I wasn’t kidding when I said I hate bananas. And that I always have. My Mom says it was that way from the beginning.
I can remember leaving a banana that she had sent to school with me in my bag until it became a mushy brown disgustingly sweet mess at the bottom. When she found it after a week, I think she finally realized that I was never going to voluntarily eat one.
Of course, that didn’t stop me from feeding them to my kids. And they’ve all liked them. I think it’s my husband’s favorite fruit. And my youngest son claims he likes monkeys because “you know why? Tus monkeys like bananas and so do I.” (And here I was thinking it was because he acted like a monkey.)
The point is, I buy bananas by the dozen on a weekly basis and have not even told my kids I don’t like bananas so as to not influence them negatively.

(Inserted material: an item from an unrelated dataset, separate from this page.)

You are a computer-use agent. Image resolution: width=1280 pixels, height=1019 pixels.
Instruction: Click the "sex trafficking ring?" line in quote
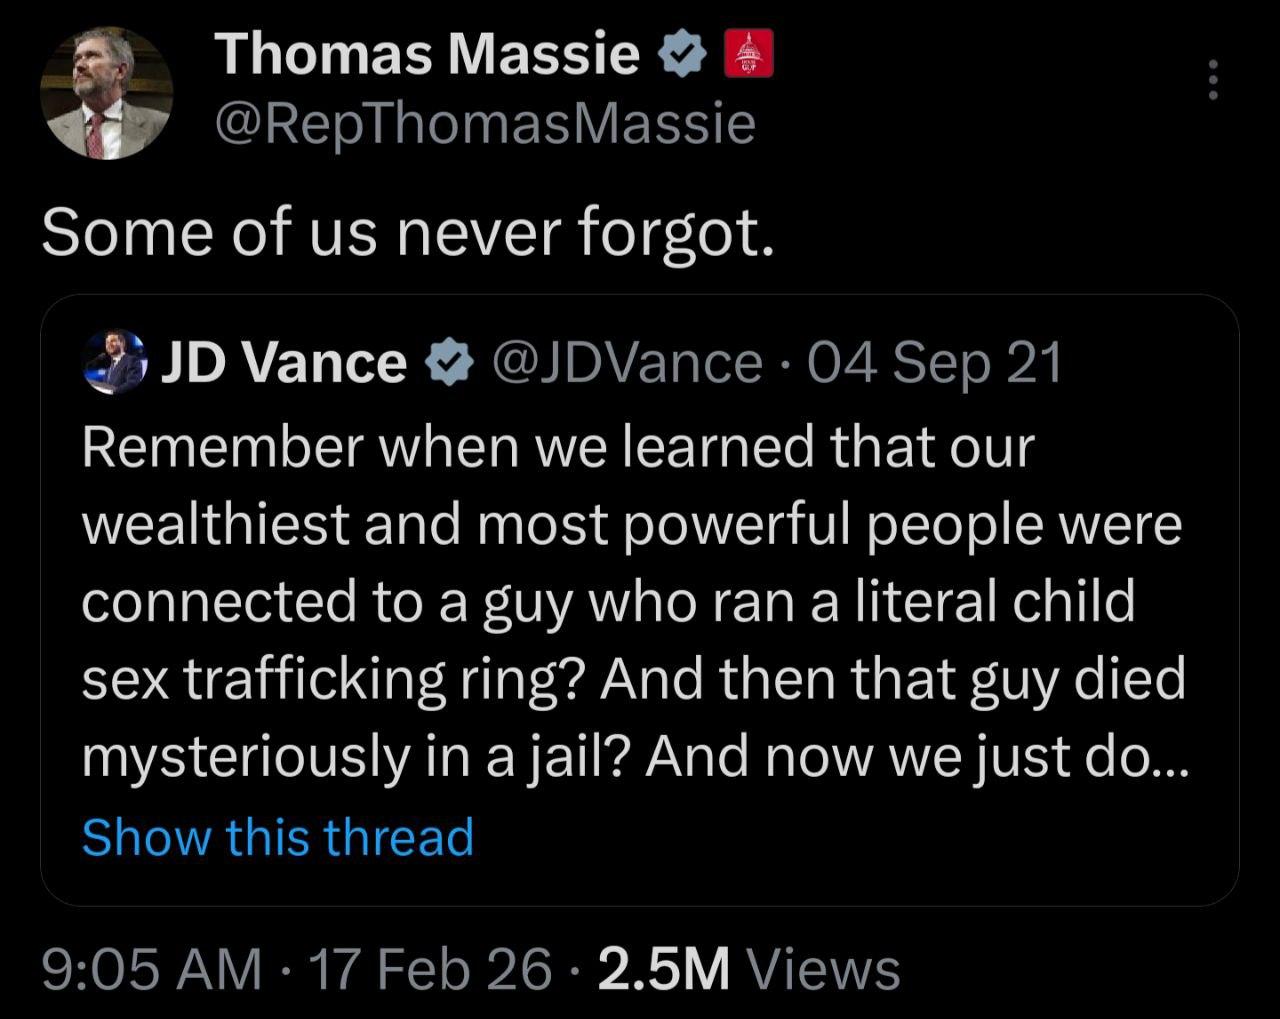(330, 680)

I’ve been working harder this week at trying more solid food with Miss F. And she’s been less than enthusiastic. Though she did start eating those weird little puffed sweet potatoed thingies, so there’s that. After a few days of those I decided to smash up a banana again and see if she would eat it.
I scooped some up with a spoon and gave her a little taste.
She made a face.
Then she made a sound not unlike a gag.
And then she spit it out.
Fine. Whatever. It was only her fourth try. She might come around, right?
Later, as I was cleaning up, I decided to give it one more try before throwing it out.
I held the spoon up to her lips, which she pursed tightly shut.
And I felt just a little bit proud.
Because she doesn’t really look like me.
Her hair is straight and light colored.
Her eyes are dark brown like her father’s.
Everyone thinks she looks like her brothers.
But hating bananas?
That’s all me.
edited to note: Thank you for no one mentioning that HUGE mispelling (that I’ve since corrected). I was sitting down to lunch when I realized I’d mispelled it. I shudder to think what would have happened had I left it.